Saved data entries
---+---

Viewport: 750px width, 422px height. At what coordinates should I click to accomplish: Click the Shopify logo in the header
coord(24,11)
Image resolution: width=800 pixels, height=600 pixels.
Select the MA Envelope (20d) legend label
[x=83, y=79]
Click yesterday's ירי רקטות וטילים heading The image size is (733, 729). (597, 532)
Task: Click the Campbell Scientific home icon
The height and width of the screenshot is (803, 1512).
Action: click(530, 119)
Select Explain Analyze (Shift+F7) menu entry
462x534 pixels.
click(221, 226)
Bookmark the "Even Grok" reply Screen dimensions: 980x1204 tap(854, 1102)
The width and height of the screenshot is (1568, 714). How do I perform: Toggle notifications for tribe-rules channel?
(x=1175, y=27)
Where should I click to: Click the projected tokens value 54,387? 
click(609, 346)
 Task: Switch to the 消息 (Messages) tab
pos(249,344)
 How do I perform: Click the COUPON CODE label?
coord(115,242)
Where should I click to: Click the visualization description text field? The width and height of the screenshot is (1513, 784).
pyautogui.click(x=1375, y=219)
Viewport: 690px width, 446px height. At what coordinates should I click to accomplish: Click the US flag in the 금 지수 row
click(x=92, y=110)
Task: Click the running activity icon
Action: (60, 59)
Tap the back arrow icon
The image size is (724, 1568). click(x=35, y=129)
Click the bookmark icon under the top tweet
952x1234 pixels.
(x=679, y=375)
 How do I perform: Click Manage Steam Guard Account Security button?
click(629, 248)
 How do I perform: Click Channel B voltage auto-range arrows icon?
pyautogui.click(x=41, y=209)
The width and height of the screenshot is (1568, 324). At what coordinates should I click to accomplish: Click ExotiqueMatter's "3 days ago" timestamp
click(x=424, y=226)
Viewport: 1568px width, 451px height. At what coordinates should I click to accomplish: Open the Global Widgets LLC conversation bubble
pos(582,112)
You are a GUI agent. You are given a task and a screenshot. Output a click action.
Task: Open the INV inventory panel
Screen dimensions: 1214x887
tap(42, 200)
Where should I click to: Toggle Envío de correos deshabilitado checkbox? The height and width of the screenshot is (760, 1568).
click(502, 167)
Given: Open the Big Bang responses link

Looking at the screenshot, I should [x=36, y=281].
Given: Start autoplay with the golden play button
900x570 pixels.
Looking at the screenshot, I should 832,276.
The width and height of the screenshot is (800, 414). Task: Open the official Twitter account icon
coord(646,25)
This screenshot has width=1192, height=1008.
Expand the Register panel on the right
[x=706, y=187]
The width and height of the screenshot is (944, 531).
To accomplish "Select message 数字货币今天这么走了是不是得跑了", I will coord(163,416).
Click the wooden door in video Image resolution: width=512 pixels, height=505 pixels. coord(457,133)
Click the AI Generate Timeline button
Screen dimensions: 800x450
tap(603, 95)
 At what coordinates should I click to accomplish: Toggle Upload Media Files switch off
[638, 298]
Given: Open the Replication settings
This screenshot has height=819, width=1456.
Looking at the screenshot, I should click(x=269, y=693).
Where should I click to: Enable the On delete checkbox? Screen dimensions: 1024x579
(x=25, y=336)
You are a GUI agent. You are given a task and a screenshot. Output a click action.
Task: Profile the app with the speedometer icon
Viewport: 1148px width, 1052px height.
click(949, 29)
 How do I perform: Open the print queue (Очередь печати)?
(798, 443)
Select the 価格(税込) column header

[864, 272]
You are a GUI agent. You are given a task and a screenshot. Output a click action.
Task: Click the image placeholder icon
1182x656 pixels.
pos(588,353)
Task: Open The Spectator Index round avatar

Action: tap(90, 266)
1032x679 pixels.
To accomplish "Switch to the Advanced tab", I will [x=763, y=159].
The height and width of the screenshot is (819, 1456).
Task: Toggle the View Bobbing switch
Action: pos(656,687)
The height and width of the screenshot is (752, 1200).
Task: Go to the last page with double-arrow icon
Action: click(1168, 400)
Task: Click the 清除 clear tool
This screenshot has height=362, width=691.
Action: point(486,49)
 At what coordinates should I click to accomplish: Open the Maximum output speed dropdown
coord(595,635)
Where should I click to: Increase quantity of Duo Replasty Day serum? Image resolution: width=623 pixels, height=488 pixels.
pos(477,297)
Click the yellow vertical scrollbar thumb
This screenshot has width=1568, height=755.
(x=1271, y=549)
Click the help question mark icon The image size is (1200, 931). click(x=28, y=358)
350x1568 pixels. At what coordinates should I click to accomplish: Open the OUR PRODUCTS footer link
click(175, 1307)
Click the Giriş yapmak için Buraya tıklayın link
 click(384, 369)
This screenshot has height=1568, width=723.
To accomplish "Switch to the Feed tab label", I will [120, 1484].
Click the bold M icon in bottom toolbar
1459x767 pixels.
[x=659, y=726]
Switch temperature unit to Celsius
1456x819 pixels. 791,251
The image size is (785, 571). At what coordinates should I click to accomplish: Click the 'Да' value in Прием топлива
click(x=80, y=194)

---+---

> [WORK ITEM]:
Begin at the line that has "The width and height of the screenshot is (944, 531)." in the entries above; stop after the line that has "1032x679 pixels.". Transcribe exactly those lines and no others.

> [RESPONSE BELOW]:
The width and height of the screenshot is (944, 531).
To accomplish "Select message 数字货币今天这么走了是不是得跑了", I will coord(163,416).
Click the wooden door in video Image resolution: width=512 pixels, height=505 pixels. coord(457,133)
Click the AI Generate Timeline button
Screen dimensions: 800x450
tap(603, 95)
 At what coordinates should I click to accomplish: Toggle Upload Media Files switch off
[638, 298]
Given: Open the Replication settings
This screenshot has height=819, width=1456.
Looking at the screenshot, I should click(x=269, y=693).
Where should I click to: Enable the On delete checkbox? Screen dimensions: 1024x579
(x=25, y=336)
You are a GUI agent. You are given a task and a screenshot. Output a click action.
Task: Profile the app with the speedometer icon
Viewport: 1148px width, 1052px height.
click(949, 29)
 How do I perform: Open the print queue (Очередь печати)?
(798, 443)
Select the 価格(税込) column header

[864, 272]
You are a GUI agent. You are given a task and a screenshot. Output a click action.
Task: Click the image placeholder icon
1182x656 pixels.
pos(588,353)
Task: Open The Spectator Index round avatar

Action: tap(90, 266)
1032x679 pixels.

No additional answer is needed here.